Whilst I can’t empathise fully with a mother’s kiss to her baby, I can appreciate the beautiful intimacy of that humble scene where “A stable-place sufficed.”
Of course, whilst we don’t worship Mary, we do elevate her as the mother, and loving carer, of our Lord. And, I’m mindful of Mary’s life of devotion and service - with her ever-watchful eye of a mother. In Holy Scriptures, Mary’s life, like a golden thread, spins around that of Jesus:
An Archangel speaks words of wonder to a poor, teenage Jewish woman. This woman, a virgin but with child, visits her aged cousin, Elizabeth, also with child, and, fizzing and whirling, with the Holy Spirit, they sing songs of joy. Mary carries the Messiah, Elizabeth his herald.
The baby is born in a rude stable, “angels Fall down before”; the cosmos shines a light ... and the interest of the wise is piqued.

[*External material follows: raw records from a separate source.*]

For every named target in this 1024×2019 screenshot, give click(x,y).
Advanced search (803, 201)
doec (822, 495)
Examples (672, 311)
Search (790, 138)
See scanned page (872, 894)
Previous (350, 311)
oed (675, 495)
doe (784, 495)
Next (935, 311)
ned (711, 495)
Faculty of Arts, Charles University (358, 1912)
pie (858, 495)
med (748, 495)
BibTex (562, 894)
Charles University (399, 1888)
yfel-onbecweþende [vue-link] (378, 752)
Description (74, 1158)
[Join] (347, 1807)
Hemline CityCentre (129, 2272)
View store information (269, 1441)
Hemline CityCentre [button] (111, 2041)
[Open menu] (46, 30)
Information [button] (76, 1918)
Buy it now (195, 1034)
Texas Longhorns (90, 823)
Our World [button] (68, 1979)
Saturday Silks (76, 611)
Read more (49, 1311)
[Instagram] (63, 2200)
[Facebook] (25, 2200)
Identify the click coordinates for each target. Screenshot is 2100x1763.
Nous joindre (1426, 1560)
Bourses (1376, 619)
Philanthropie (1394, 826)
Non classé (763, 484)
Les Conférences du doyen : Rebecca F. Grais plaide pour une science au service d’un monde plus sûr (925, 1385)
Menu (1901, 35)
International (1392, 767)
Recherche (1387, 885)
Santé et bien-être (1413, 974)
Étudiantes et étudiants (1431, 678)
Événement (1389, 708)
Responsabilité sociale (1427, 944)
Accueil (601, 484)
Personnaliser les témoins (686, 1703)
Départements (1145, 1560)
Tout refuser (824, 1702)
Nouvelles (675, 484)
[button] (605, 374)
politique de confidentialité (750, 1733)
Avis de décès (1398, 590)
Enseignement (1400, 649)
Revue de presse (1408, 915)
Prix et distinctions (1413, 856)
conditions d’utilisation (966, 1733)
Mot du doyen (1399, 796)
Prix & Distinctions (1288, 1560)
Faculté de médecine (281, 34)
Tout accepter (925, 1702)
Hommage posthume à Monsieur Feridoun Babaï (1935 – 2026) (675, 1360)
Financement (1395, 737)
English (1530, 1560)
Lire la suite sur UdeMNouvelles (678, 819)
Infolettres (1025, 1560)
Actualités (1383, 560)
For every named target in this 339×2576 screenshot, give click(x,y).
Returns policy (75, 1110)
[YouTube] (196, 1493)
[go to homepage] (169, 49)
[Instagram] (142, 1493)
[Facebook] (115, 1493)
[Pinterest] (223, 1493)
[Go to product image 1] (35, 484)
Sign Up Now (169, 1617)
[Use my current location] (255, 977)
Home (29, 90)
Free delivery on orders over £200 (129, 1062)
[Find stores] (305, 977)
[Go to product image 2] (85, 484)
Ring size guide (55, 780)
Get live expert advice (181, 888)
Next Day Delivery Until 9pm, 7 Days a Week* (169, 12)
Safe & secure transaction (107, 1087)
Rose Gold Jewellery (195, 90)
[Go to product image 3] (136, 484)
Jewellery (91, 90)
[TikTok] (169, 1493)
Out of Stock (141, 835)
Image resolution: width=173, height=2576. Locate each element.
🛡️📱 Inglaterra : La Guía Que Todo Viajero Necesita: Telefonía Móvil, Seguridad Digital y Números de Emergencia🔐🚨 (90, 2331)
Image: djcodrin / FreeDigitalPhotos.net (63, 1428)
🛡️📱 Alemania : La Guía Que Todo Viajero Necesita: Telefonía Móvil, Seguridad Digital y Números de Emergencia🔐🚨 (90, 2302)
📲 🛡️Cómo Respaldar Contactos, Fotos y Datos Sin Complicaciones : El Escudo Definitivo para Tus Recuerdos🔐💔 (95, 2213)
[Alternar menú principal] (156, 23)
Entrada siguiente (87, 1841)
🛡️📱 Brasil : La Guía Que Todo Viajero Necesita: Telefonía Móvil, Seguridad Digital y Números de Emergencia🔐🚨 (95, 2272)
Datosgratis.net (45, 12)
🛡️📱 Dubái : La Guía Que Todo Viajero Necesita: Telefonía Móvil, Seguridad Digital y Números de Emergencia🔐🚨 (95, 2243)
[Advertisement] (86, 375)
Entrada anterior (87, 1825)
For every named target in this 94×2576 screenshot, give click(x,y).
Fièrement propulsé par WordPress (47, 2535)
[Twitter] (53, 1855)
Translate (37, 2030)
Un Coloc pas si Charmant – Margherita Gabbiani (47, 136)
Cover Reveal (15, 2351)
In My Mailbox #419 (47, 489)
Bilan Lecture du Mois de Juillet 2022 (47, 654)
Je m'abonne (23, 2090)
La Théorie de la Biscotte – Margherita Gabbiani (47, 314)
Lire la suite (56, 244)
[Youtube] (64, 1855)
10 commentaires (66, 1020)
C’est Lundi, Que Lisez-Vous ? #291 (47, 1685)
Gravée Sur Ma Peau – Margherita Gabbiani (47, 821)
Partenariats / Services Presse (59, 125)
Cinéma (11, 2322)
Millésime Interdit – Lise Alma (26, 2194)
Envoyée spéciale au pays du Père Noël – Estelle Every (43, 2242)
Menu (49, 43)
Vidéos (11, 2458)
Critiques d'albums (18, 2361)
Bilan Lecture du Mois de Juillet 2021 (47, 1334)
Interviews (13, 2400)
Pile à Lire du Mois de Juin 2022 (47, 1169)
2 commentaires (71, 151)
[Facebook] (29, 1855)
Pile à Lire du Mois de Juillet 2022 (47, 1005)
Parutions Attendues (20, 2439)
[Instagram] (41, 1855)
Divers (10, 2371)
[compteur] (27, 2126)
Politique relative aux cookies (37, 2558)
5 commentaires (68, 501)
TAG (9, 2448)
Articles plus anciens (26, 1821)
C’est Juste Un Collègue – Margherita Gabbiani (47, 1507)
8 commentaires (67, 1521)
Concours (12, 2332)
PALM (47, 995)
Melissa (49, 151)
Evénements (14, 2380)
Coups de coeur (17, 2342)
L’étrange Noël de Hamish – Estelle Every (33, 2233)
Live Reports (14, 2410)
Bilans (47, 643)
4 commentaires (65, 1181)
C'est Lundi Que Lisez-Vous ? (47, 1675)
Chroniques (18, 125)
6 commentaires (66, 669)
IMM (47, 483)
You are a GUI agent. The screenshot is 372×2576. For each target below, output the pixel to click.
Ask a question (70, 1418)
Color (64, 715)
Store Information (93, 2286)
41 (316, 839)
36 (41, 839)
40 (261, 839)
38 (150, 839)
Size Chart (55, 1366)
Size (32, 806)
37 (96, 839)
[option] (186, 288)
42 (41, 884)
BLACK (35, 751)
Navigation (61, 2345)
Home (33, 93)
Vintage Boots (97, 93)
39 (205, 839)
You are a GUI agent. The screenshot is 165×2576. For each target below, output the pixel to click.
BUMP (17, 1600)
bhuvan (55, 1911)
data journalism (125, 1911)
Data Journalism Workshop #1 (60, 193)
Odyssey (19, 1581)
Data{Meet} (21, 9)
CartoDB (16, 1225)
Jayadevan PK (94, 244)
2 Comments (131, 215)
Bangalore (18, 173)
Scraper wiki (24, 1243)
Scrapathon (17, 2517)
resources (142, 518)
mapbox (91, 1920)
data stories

There’s Mary and Joseph’s visit to Jerusalem, the child held aloft in the Temple forecourts, and the miracle at Cana where Mary advises the servants about Jesus.
Mary must have followed Jesus’ ministry with wonder and the pride only a parent can know. Yes, her heart will be broken: John’s Gospel has her at the crucifixion. We well might imagine her looking-up, under a purple sky at that middle cross, her hair, now flaked with grey, blowing in the gale.
Yet, we also wonder, for the Gospels do not tell, at Mary’s heart joyfully leaping to witness Jesus’ resurrection life. Certainly, Acts 1:14 has Mary at the heart of the infant Church, mothering and nurturing the Church as she did the infant Jesus himself.
Mary inspires us in our following of Jesus, and we can inhale deeply the closing lines of our carol in the utter determination that “what I can, I give Him. Give him my heart.”